* [Bloco de texto]:
▬▬▬

Se é possível fazer um balanço da pandemia da covid-19, os números são a primeira ferramenta de apoio que vem à mente. Eles são sucintos, mas rigorosamente abrangentes e representativos. Não deixam de causar surpresa (ou pânico), mas conseguem encapsular os acontecimentos de maneira precisa, ou o mais próximo desse rigor. Desde o primeiro caso relatado no Brasil, no dia 26 de fevereiro de 2020, os protocolos de segurança e as iniciativas de controle da doença foram negligenciadas, ignoradas e boicotadas pelo governo federal. Atitude que produziu o número mais marcante na trajetória da infecção no país: os quase 700 mil óbitos registrados.
A quantidade assustadora de vítimas da covid-19 no Brasil, porém, não se resume a dados, estatísticas e porcentagens. São familiares, parentes, amigos, colegas de trabalho, pessoas. E para falar delas o pragmatismo dos números nos escapa. Exatamente por isso, o documentário Quando falta o ar escolhe registrar os momentos que estão além dos dados. O filme segue os passos de alguns profissionais do SUS durante o primeiro ano da pandemia de covid-19, quando o conhecimento sobre a doença ainda era primário e a perspectiva de uma vacina, remota.

▬▬▬

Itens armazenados
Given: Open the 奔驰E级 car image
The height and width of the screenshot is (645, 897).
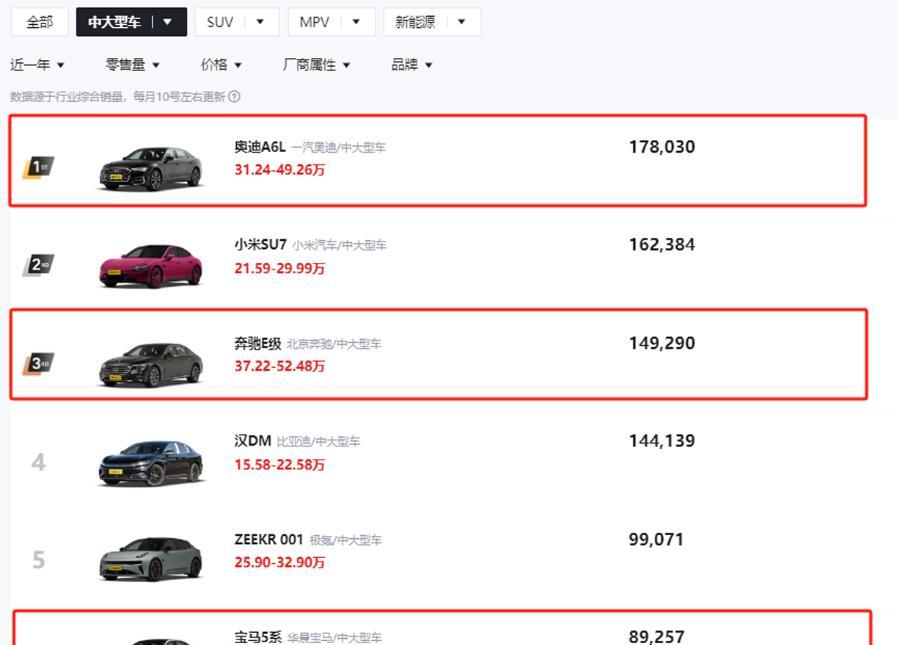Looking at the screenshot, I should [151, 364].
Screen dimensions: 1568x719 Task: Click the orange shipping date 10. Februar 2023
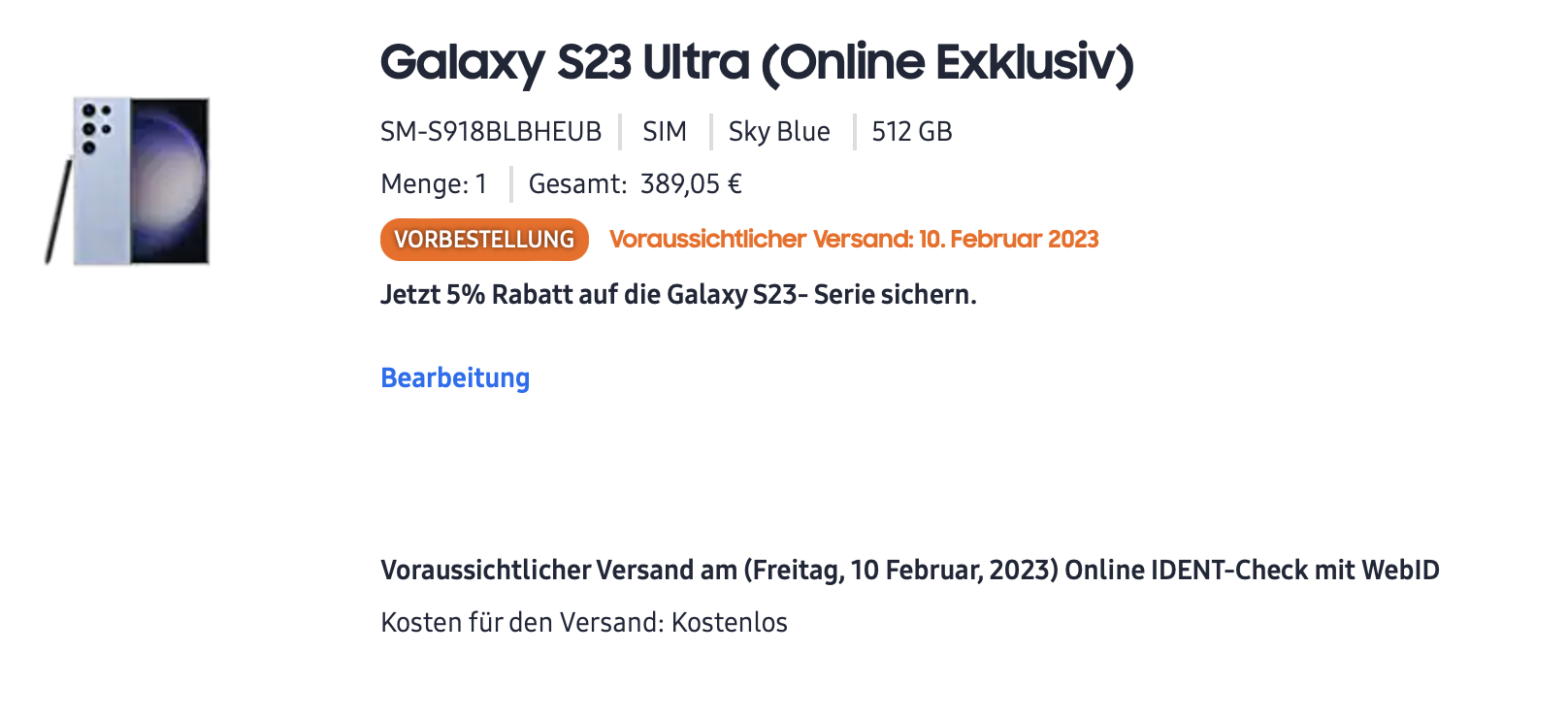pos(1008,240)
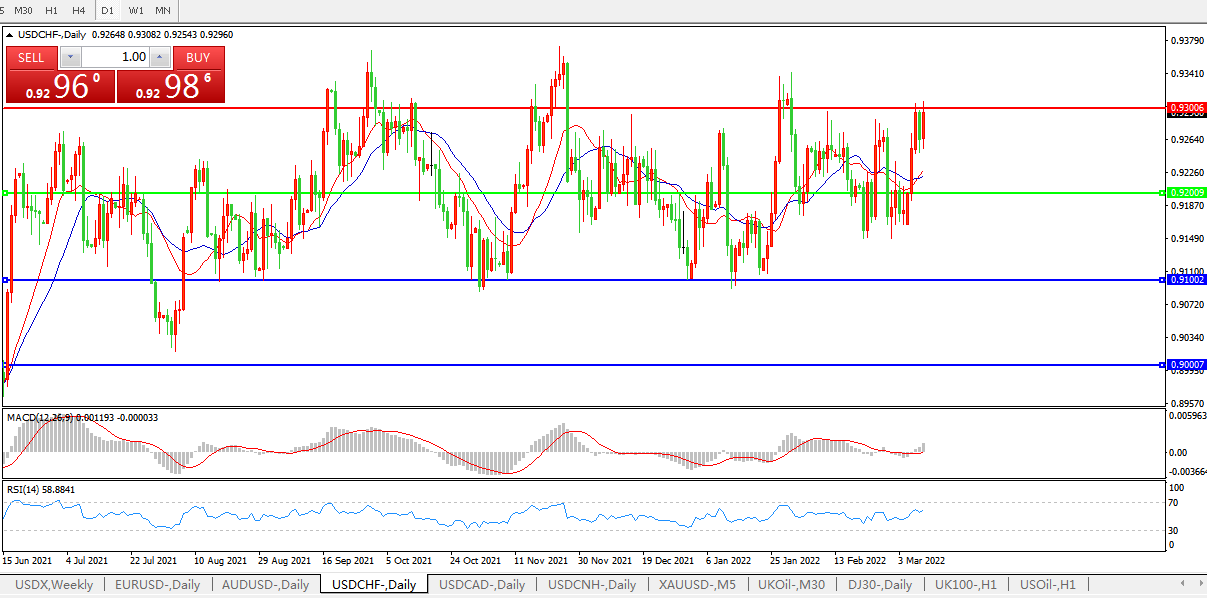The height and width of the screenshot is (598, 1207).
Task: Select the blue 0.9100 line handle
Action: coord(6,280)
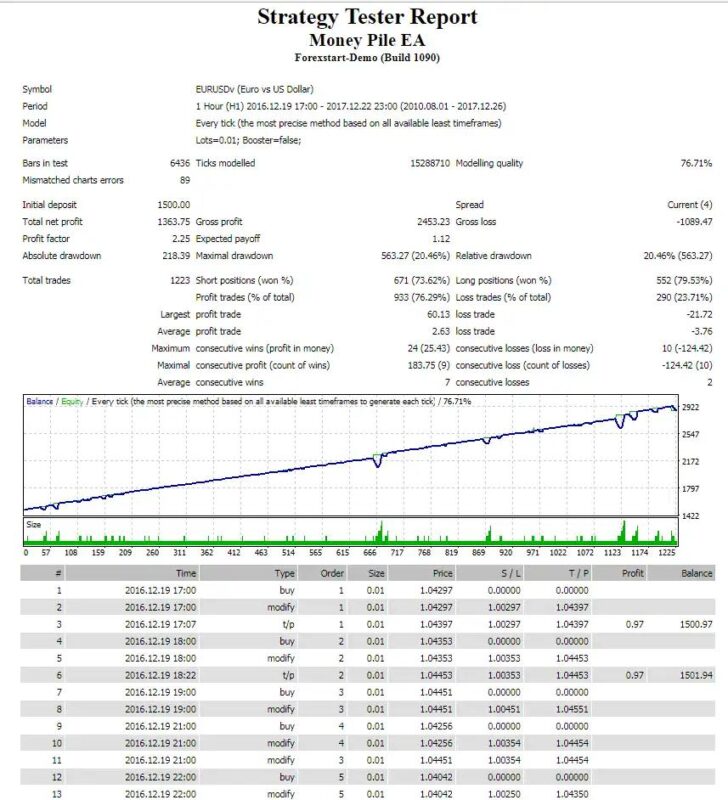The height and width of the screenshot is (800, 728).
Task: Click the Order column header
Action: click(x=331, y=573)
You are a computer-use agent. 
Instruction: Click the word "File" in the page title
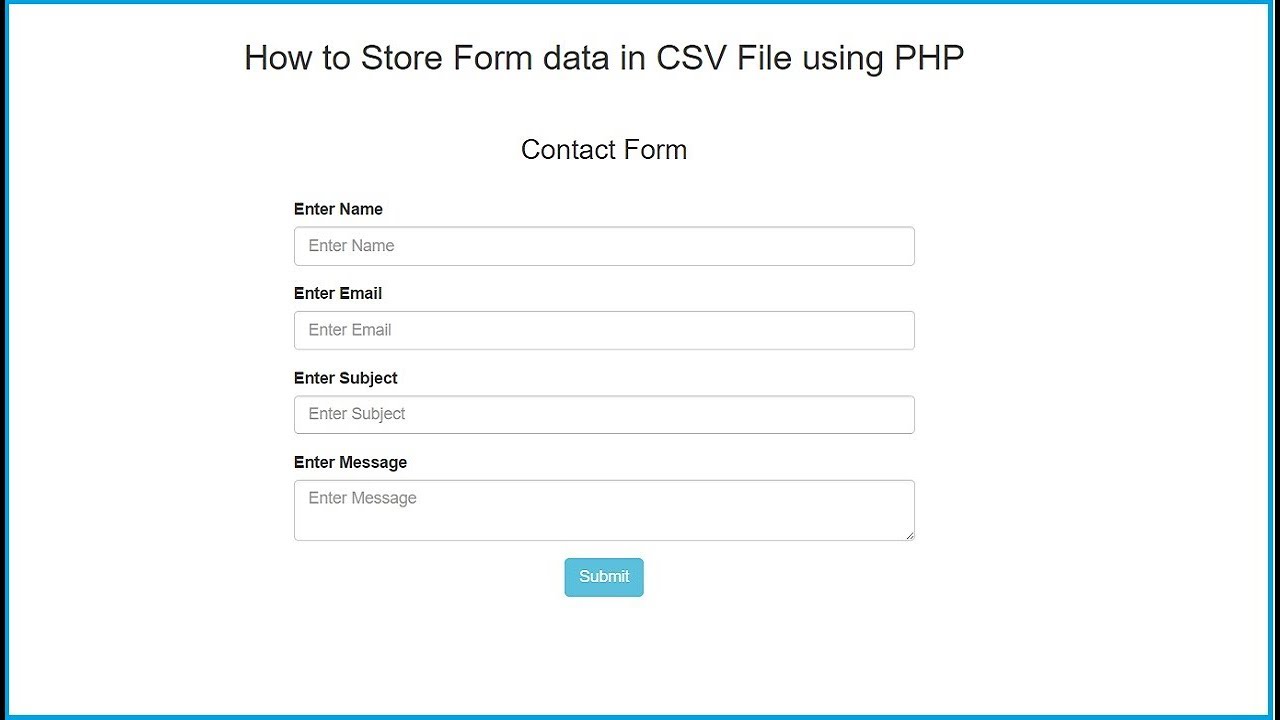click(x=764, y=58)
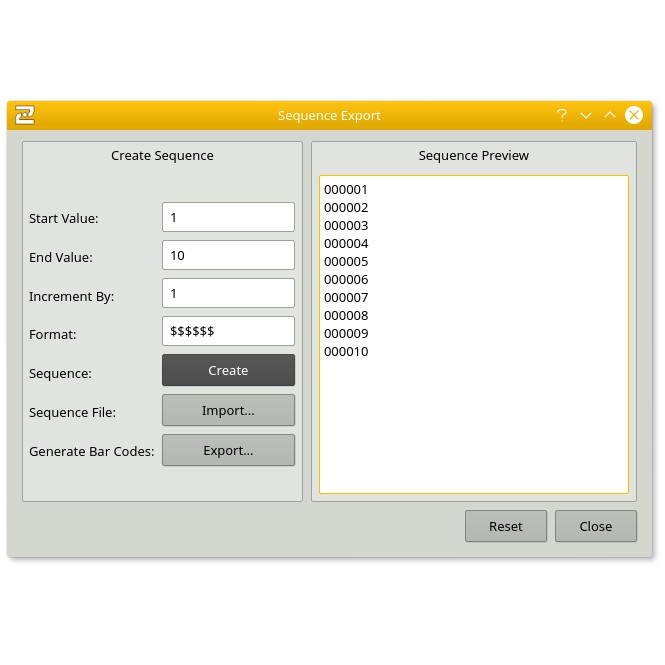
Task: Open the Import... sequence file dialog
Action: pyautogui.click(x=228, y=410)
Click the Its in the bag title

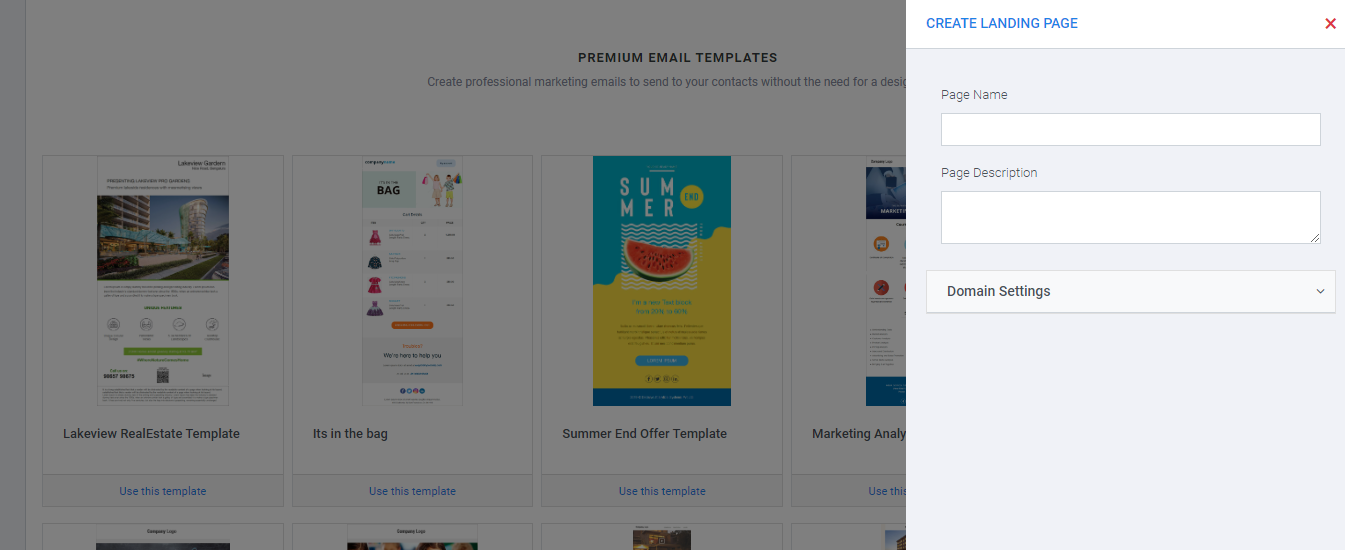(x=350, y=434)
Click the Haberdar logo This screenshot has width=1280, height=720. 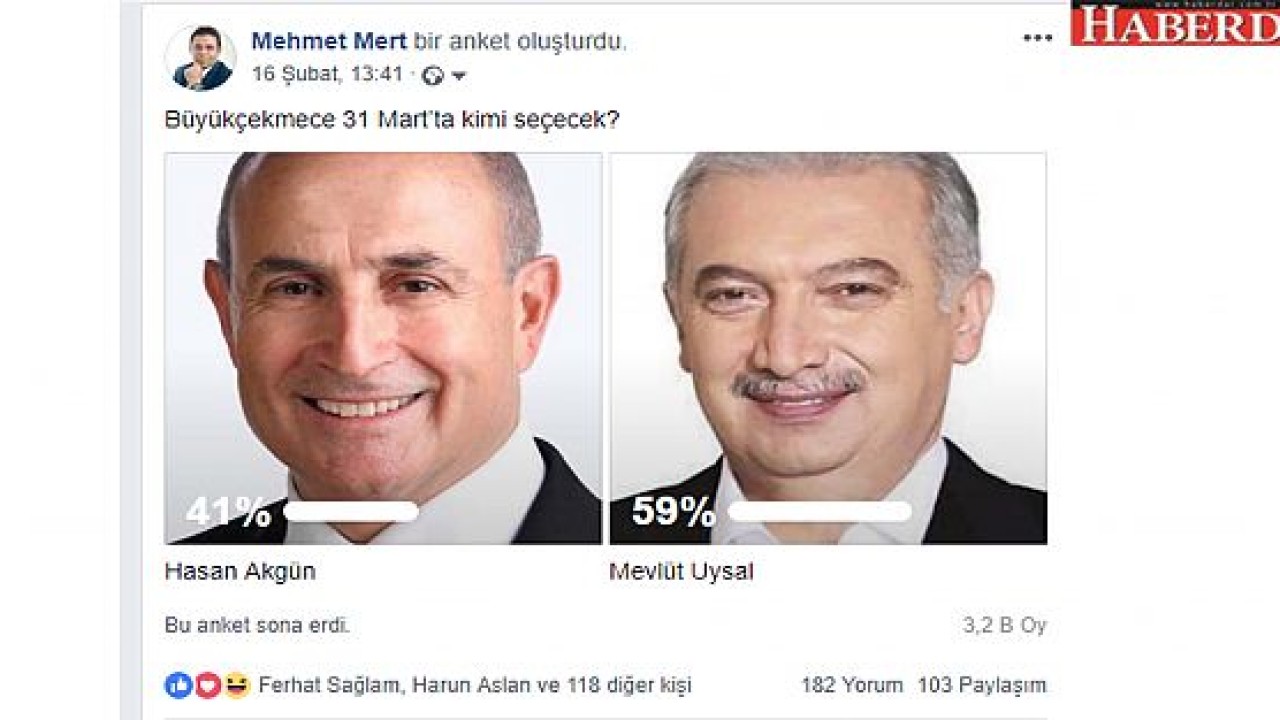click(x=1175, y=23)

▬▬▬

Reescreva de forma mais breve o parágrafo do texto sobre a pandemia de covid-19 no Brasil que começa com "A quantidade assustadora de vítimas", mantendo seus fatos principais.

As vítimas da covid-19 no Brasil não se resumem a números: são familiares, amigos, colegas de trabalho, pessoas. Por isso, o documentário Quando falta o ar registra o que está além dos dados e acompanha profissionais do SUS no primeiro ano da pandemia. Nessa época, o conhecimento sobre a doença ainda era primário e a vacina parecia remota.